O presidente dos EUA, por sua vez, colocou o assunto no centro de seu governo e pretende promover uma Cúpula do Clima em 22 de abril, para a qual ainda precisa formalizar o convite ao Brasil.
Apesar disso, auxiliares de Bolsonaro já sinalizaram à Casa Branca que o brasileiro participará do encontro, e o tema de energia limpa pode ser um dos pontos de evidência apresentado pelo país.
O Brasil se destaca na área porque usa mais fontes de energia limpa do que o resto do mundo. Somados, lenha e carvão vegetal, hidráulica, derivados da cana, entre outros, respondem por cerca de 45% da matriz energética do país, bem acima da média global. A matriz elétrica brasileira é ainda mais renovável que a energética, já que grande parte é gerada por usinas hidrelétricas.
O movimento de Albuquerque soma-se à série de contatos do primeiro escalão dos governos Bolsonaro e Biden desde a posse do democrata, para tratar de temas que englobam as mudanças climáticas e a proteção da Amazônia.
Além da carta de Albuquerque para Granholm, que ainda não foi respondida pela secretária americana, o ministro Paulo Guedes (Economia) já falou por telefone com a secretária do Tesouro dos EUA, Janet Yellen, o chanceler brasileiro, Ernesto Araújo, conversou com o secretário de Estado americano, Anthony Blinken, e, depois, ao lado do ministro do Meio Ambiente, Ricardo Salles, teve uma reunião virtual com o chamado czar do clima do governo Biden, John Kerry.
Nas conversas, o recado é o mesmo: os EUA querem tratar o Brasil como parceiro para desenvolver políticas para a proteção da floresta amazônica, sem sanções econômicas neste primeiro momento.

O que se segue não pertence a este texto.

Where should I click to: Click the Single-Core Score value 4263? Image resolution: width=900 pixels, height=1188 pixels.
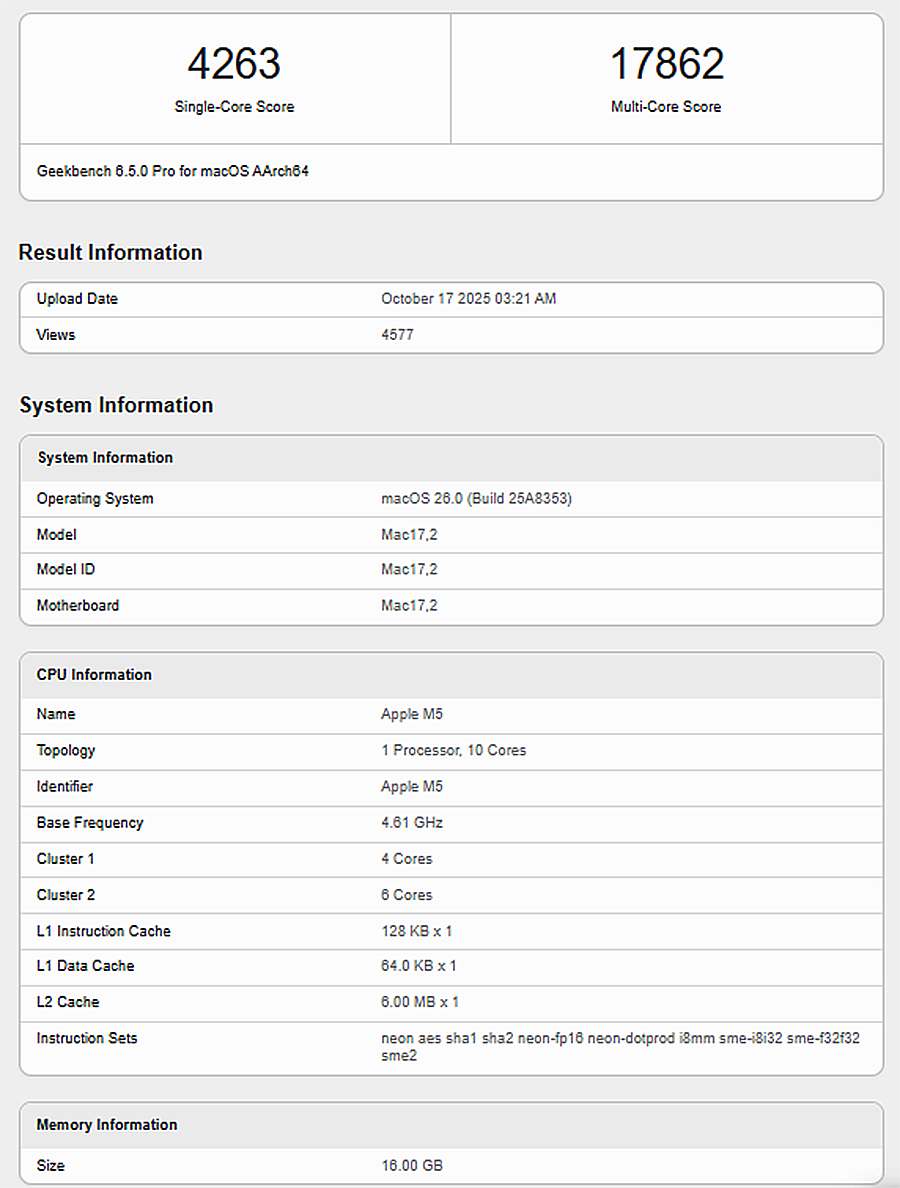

Uma das ideias é que haja um fundo de financiamento —com aportes públicos e privados— em troca do comprometimento do Brasil com metas de preservação da floresta.
Bolsonaro envi ou carta a Biden em 20 de janeiro, como forma de fazer aceno ao americano, e defendeu parcerias entre os países “em prol do desenvolvimento sustentável e da proteção do ambiente”.
O democrata respondeu mais de um mês depois, em 26 de fevereiro, cobrando Bolsonaro por maior ambição na agenda ambiental e defendendo que Brasil e EUA trabalhem juntos nas áreas de clima e combate à pandemia, e que unam esforços em fóruns multilaterais, como a COP-26 -Conferência da ONU sobre Mudanças Climáticas- e a Cúpula do Clima, marcada para abril.